Close Monitoring for Heart Risk Needed if Breast, Prostate Cancer Treatment Includes Hormones

The hormonal therapies used to treat many breast and prostate cancers raise the risk of a heart attack and stroke, and patients should be monitored regularly and receive treatment to reduce risk and detect problems as they occur, according to a new American Heart Association scientific statement, published today in the Association’s journal Circulation: Genomic and Precision Medicine.

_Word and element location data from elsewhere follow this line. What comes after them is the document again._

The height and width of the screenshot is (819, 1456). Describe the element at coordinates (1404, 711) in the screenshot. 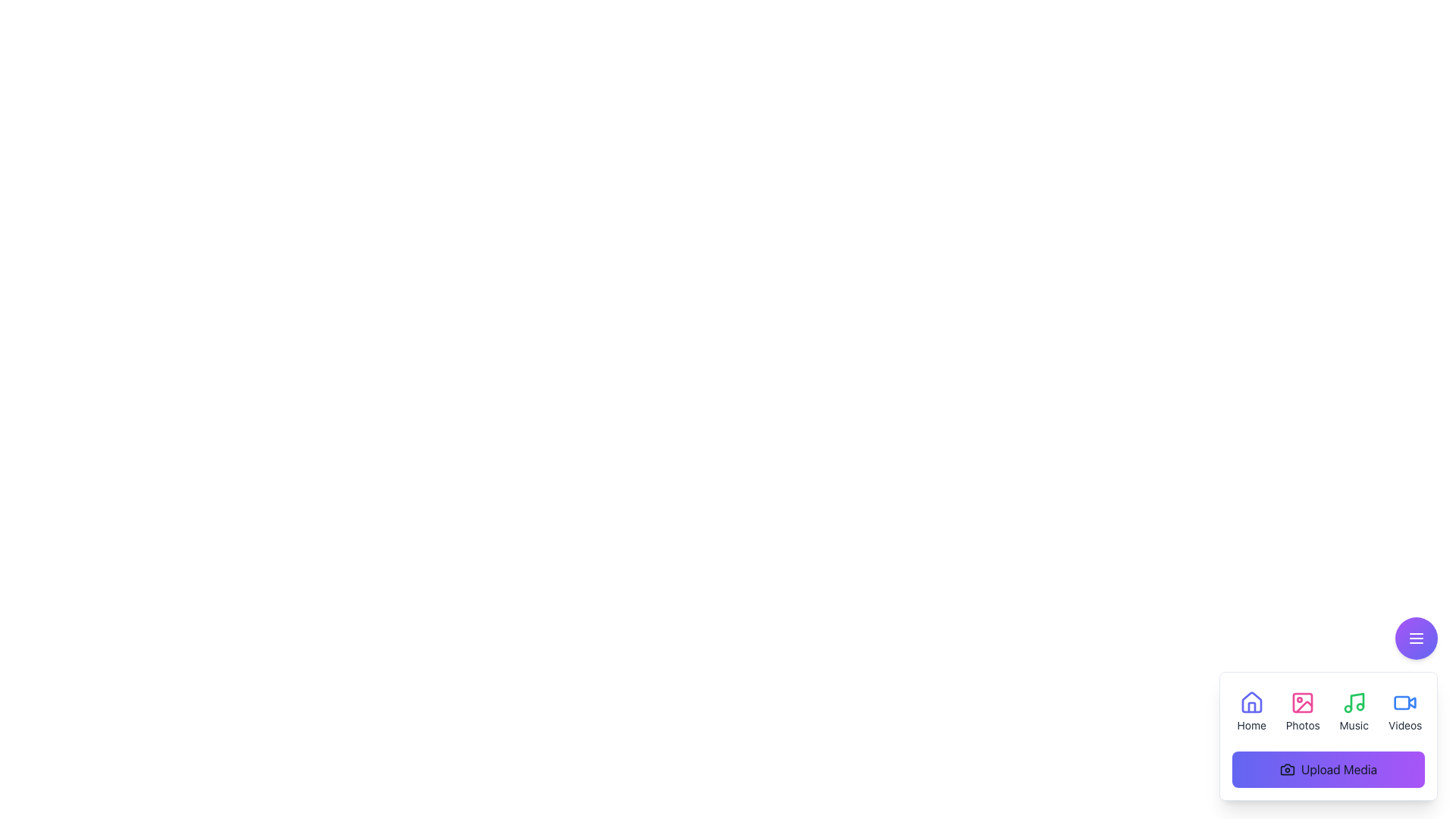

I see `the blue video camera icon button labeled 'Videos' located at the bottom right of the interface` at that location.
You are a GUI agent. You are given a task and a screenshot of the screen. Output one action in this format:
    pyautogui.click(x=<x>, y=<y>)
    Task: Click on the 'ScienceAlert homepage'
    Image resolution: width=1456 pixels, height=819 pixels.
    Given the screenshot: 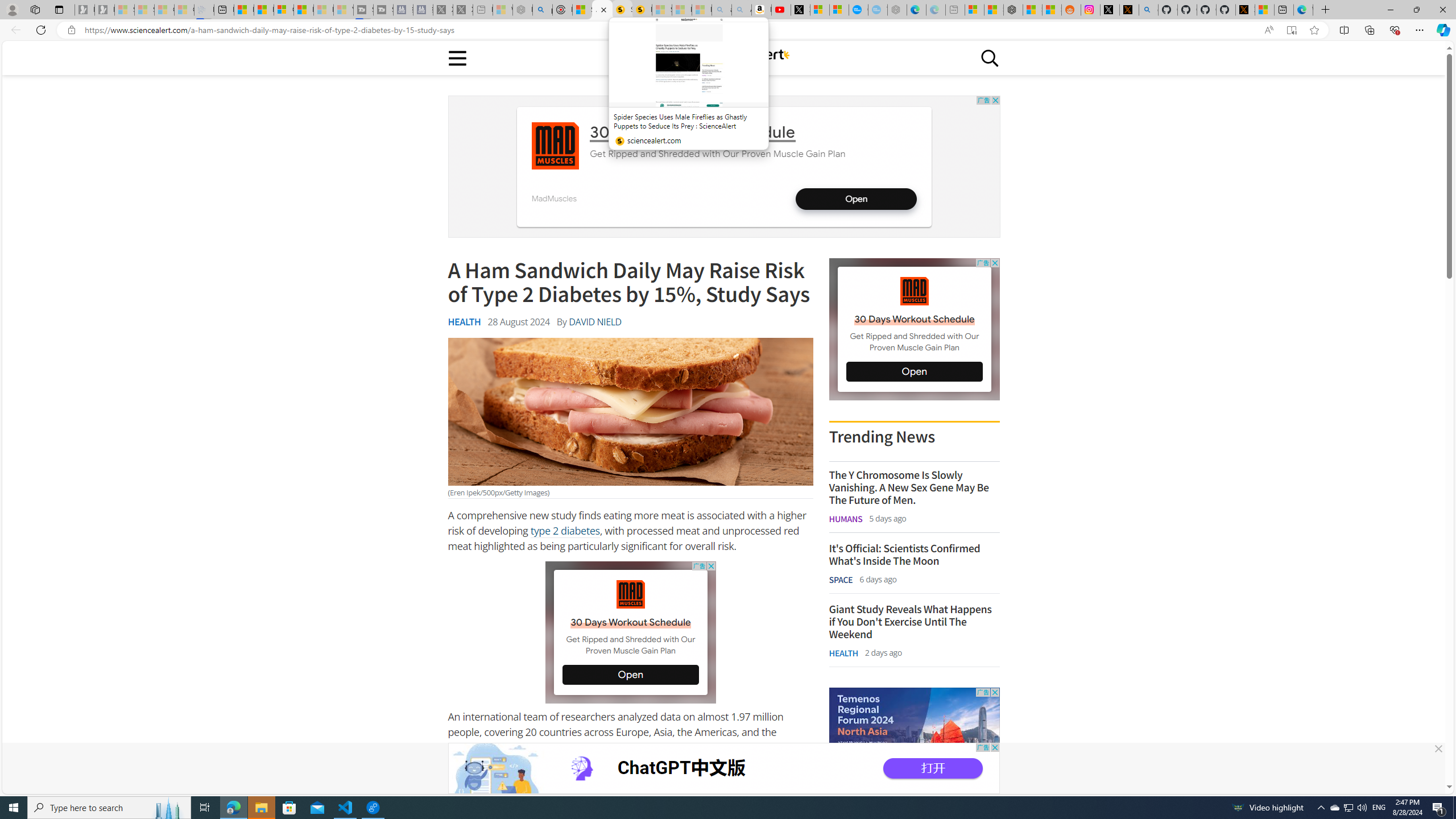 What is the action you would take?
    pyautogui.click(x=723, y=57)
    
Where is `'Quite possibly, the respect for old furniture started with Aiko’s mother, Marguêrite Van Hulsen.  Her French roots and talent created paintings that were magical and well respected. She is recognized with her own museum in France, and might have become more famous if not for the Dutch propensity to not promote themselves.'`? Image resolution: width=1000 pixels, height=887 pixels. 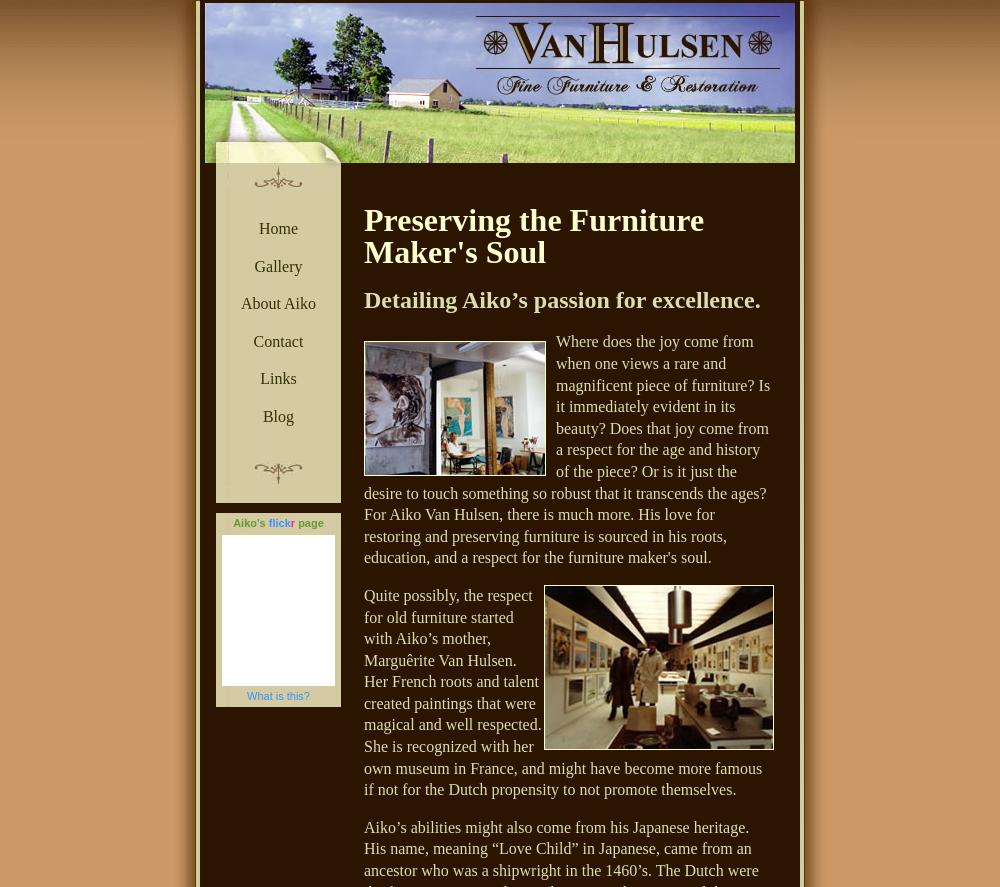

“The statement provides data on the risks of each type of hormonal therapy so clinicians can use it as a guide to help manage cardiovascular risks during cancer treatment,” said Tochi M. Okwuosa, D.O., FAHA, chair of the scientific statement writing group, an associate professor of medicine and cardiology and director of Cardio-Oncology Services at Rush University Medical Center in Chicago.

Hormone-dependent cancers, such as prostate and breast cancer, are the most common cancers in the United States and worldwide not including skin cancers. As improvements in treatment – including increased use of hormonal therapies – allow people with these cancers to live longer, cardiovascular disease has emerged as a leading cause of illness and death in these patients.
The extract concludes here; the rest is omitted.